4.6. Statistical Analysis

All urine samples (from controls and patients) were extracted in duplicate and analyzed (at least) in duplicate; the mean calculated for each sample was used for statistical analyses. Statistical analyses were performed with GraphPad Prism 5; the significance of the EC and NAE level variations between the samples of the controls and the patients were assessed by the unpaired Student’s t-test. A one-way ANOVA was applied to compare healthy controls to patients with bladder cancer divided into two groups—NMIBC and MIBC. The diagnostic performance for each biomarker was evaluated using receiver operating characteristic curve (ROC) analysis, reporting the area under the curve (AUC). The significance of differences in the endocannabinoid system components expression in healthy and bladder cancer samples were assessed by one-way ANOVA using R software.

5. Conclusions

Bladder cancer is a frequently diagnosed cancer worldwide with a high rate of recurrence linked to significant lifetime treatment costs and long-term surveillance with invasive monitoring. Moreover, the involvement of the ECS in urinary cancer onset and progression is well known. Considering the urgent need of a new and non-invasive monitoring process and the advantageous option of being able to exploit urine samples, which are directly in contact with tumor cells, we explored the possibility of linking ECS activity alterations to bladder cancer onset.

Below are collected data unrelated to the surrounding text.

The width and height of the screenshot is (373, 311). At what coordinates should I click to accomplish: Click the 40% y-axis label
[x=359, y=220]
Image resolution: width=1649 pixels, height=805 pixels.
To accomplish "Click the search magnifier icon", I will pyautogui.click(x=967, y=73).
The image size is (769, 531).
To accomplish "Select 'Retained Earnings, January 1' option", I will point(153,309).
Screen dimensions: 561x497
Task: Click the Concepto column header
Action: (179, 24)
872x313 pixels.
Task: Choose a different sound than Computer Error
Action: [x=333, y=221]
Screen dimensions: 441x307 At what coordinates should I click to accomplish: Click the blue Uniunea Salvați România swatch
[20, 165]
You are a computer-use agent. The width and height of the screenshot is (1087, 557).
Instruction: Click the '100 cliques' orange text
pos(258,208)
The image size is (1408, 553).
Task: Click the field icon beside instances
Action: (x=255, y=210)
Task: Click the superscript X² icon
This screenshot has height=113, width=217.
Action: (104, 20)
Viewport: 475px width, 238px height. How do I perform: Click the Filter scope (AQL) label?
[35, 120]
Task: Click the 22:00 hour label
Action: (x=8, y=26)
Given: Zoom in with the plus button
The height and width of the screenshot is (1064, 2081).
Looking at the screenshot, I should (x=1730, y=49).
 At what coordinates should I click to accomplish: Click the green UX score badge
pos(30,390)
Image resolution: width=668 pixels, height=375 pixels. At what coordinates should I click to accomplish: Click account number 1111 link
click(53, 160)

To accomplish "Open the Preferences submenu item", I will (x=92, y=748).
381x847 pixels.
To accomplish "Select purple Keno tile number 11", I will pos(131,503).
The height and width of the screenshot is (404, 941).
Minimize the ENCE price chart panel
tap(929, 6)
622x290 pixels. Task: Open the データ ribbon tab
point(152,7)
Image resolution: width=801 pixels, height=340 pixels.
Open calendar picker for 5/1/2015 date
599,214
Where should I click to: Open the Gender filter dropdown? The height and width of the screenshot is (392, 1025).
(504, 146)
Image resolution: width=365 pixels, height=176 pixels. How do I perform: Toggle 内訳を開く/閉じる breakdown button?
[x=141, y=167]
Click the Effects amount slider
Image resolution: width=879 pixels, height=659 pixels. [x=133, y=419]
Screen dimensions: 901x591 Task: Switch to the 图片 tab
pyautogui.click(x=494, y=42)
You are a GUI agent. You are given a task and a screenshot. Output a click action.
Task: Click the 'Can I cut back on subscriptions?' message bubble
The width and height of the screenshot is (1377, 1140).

The obtained preliminary data strongly suggest promoting ECs and NAEs, with particular attention to AEA and SEA urine levels, as early biomarkers for bladder cancer. Moreover, statistically significant variations in the expression of EC metabolic enzymes is linked to bladder cancer, supporting the hypothesis of an activation of the ECS to counteract bladder cancer.

Further experiments, performed on a larger cohort of patients, are required to validate this hypothesis and could promote ECs and NAEs as new biomarkers.